According to Alex Vines, OBE, Research Director, Regional and Security Studies; and Head, Africa Programme at the Establishment supporting and funded Chatam House states: "David Cameron's first visit to Africa as prime minister is significant. The Prime Minister is visiting Africa's two economic giants, South Africa and Nigeria. Both have robust cultural links with the UK and also offer promising new trade opportunities. The business delegation that Cameron heads is an important statement of the coalition government's objective to have a more balanced relationship with Africa: trade and aid". The trip was cut short for #hackgate and Rwanda and South Sudan lost out in relation to aid, only the business part was deemed important. Given that Nick Clegg sat silent with a long face next to Cameron in the Commons, it leaves me wondering why we have a Deputy Prime Minister at all? In other words, Cameron should not have cut short the trip and instead left Clegg to handle the Commons statement and debate.

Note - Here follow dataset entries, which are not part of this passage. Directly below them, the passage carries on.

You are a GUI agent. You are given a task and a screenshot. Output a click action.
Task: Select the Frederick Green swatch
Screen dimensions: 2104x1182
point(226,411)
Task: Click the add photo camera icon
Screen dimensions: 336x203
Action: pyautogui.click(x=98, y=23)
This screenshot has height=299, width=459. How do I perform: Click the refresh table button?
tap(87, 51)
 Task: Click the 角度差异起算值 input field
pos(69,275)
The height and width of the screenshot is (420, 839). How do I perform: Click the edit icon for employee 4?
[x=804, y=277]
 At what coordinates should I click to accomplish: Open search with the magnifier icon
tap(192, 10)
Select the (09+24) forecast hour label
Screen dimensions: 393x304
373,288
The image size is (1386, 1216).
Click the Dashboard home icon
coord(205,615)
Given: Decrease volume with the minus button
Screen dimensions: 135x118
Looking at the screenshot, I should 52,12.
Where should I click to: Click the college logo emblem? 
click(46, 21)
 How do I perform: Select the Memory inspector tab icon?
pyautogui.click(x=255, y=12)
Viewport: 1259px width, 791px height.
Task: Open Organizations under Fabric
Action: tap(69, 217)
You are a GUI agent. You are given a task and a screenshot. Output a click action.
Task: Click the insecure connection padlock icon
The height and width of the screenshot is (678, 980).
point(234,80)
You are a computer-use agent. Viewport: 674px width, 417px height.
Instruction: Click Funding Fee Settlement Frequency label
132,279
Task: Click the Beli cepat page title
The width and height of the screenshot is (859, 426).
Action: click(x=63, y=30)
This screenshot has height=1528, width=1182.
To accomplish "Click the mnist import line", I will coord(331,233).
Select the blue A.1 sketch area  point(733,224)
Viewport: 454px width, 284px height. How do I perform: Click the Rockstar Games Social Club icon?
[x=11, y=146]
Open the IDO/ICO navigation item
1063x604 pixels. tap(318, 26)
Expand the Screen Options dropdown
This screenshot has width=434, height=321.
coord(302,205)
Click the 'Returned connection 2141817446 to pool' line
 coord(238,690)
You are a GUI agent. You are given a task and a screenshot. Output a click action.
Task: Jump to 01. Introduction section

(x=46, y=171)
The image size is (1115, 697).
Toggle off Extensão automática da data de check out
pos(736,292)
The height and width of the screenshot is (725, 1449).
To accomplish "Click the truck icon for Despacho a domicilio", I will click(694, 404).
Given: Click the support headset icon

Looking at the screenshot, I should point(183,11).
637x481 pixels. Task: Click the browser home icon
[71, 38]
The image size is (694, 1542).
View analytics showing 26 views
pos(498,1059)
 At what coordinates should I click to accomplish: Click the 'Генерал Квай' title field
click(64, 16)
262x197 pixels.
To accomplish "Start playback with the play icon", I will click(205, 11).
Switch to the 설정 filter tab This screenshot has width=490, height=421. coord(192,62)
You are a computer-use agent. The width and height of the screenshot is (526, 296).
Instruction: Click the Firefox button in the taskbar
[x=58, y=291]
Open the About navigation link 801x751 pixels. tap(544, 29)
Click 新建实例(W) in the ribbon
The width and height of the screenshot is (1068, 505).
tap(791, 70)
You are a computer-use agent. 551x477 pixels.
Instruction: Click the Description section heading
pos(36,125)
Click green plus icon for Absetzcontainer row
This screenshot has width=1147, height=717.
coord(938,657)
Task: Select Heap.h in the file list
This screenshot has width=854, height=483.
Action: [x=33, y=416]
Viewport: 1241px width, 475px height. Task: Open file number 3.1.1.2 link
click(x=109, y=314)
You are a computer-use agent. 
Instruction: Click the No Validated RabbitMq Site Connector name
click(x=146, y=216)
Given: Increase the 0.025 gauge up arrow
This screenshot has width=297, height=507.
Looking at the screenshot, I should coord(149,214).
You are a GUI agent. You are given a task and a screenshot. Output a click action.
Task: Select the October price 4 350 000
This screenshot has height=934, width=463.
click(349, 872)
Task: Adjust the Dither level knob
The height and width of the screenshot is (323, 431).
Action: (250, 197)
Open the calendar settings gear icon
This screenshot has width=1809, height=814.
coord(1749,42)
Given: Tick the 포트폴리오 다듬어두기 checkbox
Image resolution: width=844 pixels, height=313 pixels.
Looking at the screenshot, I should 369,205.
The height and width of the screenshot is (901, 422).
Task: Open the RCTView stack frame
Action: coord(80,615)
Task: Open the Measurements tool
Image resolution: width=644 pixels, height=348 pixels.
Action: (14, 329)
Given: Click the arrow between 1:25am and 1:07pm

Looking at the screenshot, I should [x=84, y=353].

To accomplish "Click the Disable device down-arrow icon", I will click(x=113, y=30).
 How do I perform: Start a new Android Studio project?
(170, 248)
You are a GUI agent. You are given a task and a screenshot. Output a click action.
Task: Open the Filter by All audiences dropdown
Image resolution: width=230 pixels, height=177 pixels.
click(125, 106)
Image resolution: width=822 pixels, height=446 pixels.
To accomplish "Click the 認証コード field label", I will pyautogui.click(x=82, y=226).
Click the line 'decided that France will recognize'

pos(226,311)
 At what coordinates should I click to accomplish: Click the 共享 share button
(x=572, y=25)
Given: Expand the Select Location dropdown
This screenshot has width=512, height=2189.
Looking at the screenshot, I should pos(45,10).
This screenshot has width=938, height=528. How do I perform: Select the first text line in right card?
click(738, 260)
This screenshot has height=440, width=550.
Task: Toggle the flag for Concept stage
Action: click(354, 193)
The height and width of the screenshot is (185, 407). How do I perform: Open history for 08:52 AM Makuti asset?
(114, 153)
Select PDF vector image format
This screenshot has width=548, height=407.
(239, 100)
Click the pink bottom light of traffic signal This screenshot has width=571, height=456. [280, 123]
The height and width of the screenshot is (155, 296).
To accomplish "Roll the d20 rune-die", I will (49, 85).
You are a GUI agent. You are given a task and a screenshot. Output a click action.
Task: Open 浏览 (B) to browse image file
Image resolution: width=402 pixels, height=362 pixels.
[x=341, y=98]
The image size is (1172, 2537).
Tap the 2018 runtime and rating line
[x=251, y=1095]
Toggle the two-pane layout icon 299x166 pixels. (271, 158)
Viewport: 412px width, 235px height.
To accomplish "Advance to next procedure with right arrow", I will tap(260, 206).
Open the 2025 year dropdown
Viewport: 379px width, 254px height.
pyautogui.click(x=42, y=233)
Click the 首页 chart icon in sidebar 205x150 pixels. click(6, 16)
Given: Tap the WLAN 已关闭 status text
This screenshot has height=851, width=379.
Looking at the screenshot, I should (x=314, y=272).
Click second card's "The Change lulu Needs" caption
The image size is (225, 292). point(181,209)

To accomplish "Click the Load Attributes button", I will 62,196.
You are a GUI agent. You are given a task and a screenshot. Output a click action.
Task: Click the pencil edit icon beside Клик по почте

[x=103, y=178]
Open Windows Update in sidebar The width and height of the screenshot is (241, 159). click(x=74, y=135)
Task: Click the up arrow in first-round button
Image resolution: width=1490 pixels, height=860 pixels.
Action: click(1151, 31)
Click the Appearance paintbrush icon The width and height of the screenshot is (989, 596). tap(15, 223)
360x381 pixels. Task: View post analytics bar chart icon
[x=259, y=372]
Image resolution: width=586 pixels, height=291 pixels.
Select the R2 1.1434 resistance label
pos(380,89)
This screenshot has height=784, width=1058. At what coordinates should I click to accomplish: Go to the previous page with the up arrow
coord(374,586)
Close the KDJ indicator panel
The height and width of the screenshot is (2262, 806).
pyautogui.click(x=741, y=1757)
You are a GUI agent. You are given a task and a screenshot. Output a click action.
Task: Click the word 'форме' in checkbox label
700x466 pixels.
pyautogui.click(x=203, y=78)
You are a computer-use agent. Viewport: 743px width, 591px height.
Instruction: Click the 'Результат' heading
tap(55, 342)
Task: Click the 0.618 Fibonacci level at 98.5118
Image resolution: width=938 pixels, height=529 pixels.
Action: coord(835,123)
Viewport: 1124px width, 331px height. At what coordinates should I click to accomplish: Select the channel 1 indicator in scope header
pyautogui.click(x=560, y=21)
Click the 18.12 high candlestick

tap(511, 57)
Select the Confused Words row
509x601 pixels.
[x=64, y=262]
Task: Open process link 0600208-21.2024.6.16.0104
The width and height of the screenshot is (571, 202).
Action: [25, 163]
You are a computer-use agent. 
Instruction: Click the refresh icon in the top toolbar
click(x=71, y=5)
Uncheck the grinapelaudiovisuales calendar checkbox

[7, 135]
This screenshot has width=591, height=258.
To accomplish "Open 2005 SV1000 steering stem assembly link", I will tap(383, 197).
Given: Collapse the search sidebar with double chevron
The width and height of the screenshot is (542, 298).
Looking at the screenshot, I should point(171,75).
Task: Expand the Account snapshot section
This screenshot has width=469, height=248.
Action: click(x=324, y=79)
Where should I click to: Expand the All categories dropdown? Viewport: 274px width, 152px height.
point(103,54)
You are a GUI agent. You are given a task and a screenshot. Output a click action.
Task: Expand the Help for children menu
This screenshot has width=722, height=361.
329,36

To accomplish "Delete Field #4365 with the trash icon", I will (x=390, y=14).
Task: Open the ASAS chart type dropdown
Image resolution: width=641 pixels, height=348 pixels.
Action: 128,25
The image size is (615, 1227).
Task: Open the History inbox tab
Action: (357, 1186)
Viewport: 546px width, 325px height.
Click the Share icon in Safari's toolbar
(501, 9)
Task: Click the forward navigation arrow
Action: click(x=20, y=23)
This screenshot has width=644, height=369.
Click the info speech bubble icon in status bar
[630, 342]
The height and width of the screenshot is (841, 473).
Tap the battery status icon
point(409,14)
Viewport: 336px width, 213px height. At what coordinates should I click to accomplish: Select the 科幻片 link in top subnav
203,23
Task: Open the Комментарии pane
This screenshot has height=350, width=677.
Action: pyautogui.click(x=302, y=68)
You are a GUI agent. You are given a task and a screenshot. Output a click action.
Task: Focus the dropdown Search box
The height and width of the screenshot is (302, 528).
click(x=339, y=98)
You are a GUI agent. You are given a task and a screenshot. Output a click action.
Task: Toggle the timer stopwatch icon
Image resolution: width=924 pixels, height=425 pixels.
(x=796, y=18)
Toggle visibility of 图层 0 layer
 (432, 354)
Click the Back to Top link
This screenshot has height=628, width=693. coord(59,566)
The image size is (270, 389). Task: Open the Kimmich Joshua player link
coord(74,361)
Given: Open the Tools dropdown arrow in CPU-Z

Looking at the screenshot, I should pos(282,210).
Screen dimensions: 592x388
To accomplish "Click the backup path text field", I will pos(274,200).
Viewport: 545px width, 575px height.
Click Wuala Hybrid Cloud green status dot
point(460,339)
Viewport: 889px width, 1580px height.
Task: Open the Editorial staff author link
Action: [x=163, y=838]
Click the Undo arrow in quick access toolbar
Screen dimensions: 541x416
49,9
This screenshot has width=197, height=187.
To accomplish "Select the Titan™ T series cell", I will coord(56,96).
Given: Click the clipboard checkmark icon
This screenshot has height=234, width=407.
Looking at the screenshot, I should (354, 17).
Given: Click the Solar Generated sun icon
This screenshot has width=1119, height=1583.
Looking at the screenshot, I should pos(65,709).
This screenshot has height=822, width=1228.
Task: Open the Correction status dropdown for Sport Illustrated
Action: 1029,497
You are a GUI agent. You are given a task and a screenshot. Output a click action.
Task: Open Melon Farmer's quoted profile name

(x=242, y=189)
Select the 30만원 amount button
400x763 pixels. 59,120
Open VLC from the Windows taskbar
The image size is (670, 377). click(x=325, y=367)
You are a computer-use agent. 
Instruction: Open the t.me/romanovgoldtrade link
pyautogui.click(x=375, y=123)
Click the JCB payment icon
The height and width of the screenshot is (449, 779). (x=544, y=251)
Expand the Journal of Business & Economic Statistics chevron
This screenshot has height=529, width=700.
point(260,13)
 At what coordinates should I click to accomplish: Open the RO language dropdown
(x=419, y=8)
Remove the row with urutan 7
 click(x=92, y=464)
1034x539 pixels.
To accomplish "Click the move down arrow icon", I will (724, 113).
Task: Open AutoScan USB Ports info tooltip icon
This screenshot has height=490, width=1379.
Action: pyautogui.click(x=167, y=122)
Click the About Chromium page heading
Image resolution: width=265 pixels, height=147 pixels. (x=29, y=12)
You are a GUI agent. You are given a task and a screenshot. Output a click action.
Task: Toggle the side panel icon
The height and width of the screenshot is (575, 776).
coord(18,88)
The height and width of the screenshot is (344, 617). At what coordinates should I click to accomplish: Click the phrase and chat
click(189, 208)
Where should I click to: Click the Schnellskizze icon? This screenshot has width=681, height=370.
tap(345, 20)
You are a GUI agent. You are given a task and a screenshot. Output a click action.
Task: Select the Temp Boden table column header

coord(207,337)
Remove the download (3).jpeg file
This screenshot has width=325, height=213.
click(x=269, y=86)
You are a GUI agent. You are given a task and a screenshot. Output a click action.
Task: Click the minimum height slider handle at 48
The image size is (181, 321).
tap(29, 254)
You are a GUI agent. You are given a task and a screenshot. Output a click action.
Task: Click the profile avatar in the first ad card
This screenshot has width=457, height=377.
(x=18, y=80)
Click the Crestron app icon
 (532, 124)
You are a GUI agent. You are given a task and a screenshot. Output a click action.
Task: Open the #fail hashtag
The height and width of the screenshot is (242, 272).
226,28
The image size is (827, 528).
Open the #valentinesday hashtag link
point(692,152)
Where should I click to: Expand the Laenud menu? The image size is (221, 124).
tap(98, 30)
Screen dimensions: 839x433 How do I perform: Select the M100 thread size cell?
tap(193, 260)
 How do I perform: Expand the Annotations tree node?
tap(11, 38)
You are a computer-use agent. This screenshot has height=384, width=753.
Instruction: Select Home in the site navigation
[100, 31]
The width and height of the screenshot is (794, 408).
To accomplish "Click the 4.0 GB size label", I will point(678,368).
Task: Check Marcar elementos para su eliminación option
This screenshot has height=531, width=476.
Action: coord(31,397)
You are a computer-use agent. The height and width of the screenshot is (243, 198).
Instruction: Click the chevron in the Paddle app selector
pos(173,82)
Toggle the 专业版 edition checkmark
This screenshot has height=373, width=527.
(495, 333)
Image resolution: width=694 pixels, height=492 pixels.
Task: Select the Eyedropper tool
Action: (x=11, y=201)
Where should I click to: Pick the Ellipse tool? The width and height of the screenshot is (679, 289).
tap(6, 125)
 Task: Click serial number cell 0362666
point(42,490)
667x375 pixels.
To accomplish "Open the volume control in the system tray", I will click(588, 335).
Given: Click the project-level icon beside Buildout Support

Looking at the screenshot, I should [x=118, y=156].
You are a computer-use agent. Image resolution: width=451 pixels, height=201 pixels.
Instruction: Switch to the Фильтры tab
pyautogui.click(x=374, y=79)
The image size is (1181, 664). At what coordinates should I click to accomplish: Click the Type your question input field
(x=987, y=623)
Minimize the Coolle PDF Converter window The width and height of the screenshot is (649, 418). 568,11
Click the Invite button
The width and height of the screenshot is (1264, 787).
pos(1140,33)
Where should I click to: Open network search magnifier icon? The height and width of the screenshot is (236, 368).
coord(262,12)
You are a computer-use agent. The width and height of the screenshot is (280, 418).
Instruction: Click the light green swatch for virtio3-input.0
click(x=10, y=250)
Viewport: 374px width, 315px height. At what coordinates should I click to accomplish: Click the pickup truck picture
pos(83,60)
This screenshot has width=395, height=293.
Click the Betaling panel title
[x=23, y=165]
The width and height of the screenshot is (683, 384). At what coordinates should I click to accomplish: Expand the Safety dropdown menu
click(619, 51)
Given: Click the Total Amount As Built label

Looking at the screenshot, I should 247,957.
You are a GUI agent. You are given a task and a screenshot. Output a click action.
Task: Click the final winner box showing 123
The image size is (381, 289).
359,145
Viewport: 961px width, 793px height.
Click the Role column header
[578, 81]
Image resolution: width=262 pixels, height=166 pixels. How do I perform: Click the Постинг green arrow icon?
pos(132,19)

Professor Chris Landsberg, head of the Department of Politics at the University of Johannesburg states: "We know that Britain has an agenda for Africa". It is suggested that Cameron is offering a bribe for political support against Libya, that he suffers from Chinaphobia and that he is trying to elbow his way into the "New Scramble for Africa".

What is distburing is that even though prisoners in South Africa have the vote, they may now be worse off than under the Aparthied regime because with the franchise came Torture in South African prisons. Every day that Parliament is in recess, somebody, somewhere, in the South African prison system will be tortured by the guards. It is tragic that we in the UK create a big fuss over a dead girl's phone being hacked into, yet not a murmer about the torture of innocent prisoners.